Browse Fellows


www Lives

Biographical entry Kempe, Arthur (1813 - 1871)

MRCS April 27th 1838; FRCS Oct 10th 1861; LSA 1838; JP.

Fowey, Cornwall
22 October 1871
General surgeon


Born at Fowey, in Cornwall, where his father was rector. The family of Kempe living at Croysillack, Cornwall, traced back to 1423. His grandfather was a brother of Admiral Kempe. His two elder brothers were in orders, one becoming the Rector of Merton, North Devon, and Prebend of Exeter Cathedral, the other Rector of Bicton, near Exmouth. Arthur, the youngest son, was educated at Blundell's School, Tiverton. He began his medical education at the Royal Devon and Exeter Hospital in 1832 as an apprentice to Samuel Barnes (qv). He entered St Bartholomew's Hospital towards the end of his apprenticeship and won the surgical prize. In 1839 he settled in Exeter, where he soon acquired a large practice. He was appointed Surgeon to the Exeter Incorporation, the Exeter Dispensary, and the Exeter Lying-in Charity, and in 1855 he was elected Surgeon to the Royal Devon and Exeter Hospital on the death of John Harris. The last post he resigned after sixteen years' service on May 25th, 1871, and was elected Consulting Surgeon. He built the Chapel attached to the hospital at a cost of £1300 in 1868, "to avoid the inconvenience of having services in the different wards", and his brother, the Rev J C Kempe, gave a credence table in his memory on Sept 9th, 1886. He proposed in 1870 to build a convalescent home or sanatorium for thirty patients, but his offer was not accepted as there were no funds available for its maintenance. He took a considerable part in the municipal affairs of Exeter. He was a Justice of the Peace, a Guardian, and Chairman of the Board of Guardians. He never married, nor for twenty-five years was he ever known to take a holiday. Failing health obliged him to give up practice at Christmas, 1870. He then visited Italy, returned, and lived for a short time in Chagford on Dartmoor. He died at Southernhay House, Exeter, on Oct 22nd, 1871, and was buried in a vault in St Sidwell's Church.

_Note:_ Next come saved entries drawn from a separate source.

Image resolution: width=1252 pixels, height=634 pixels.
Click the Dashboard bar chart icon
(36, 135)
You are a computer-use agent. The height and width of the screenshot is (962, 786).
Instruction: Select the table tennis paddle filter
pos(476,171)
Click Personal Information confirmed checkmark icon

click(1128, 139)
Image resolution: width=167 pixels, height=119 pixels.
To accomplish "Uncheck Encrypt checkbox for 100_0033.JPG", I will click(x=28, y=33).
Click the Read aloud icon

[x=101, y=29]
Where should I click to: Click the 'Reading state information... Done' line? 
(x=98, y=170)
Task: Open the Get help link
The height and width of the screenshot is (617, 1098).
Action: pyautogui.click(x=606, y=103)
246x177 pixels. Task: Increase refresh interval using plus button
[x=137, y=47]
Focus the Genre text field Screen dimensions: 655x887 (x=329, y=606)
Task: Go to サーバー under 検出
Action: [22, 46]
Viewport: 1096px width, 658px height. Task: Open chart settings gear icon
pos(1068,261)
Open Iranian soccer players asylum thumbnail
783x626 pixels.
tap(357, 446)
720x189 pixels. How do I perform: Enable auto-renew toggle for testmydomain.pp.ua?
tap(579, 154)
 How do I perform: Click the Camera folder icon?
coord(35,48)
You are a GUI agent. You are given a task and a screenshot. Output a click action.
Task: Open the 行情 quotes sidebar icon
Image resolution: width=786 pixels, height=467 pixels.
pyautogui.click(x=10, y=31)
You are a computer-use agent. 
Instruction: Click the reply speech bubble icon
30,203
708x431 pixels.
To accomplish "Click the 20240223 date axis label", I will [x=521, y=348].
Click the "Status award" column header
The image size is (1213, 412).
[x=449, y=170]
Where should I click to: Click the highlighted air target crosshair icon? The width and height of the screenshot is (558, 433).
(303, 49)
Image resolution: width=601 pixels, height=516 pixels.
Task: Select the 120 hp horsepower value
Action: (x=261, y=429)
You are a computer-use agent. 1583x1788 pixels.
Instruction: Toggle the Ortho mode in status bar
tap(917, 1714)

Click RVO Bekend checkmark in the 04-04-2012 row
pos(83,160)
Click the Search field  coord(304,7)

Kempe is described as a man of average height who usually wore a shiny black suit and silk hat with a broad brim which gave him a 'methodist' appearance. He was of staid and grave demeanour, almost devoid of any sense of humour - hesitating in speech, nervous and highly strung, with strong religious instincts. He had an almost unique power of inspiring confidence in his patients, to each of whom he gave the impression that his condition was one of unusual interest and importance. He set aside a tenth part of his income for church and charitable purposes, paying it into a fund which he maintained for the purpose. From the remainder of his earnings he paid his more especial charities, He never contributed any large sum to a charity outside the Diocese of Exeter, where he had regular pensioners to whom he paid weekly stipends, and at his death he left enough to carry on these benefactions till the recipients died. He was a man of piety and prayer who never talked of his religion but lived it. As an operator he was calm, cautious, and painstaking. His cases usually did well, and he carried out successfully the first ovariotomy performed in Exeter when the legality of the operation was still in dispute. As a teacher he was rudimentary.

A portrait in oil hangs in the lobby of the main corridor of the Royal Exeter and Devon Hospital. It was presented in 1881 by the Rev G H Shield, Rector of Holy Trinity Church, and is said to be an excellent likeness in a characteristic attitude.

"A Successful Case of Ovariotomy." - Med Times and Gaz, 1887, ii, 620.

Sources used to compile this entry: [Delpratt Harris's History of the Royal Devon and Exeter Hospital, Exeter, 1922].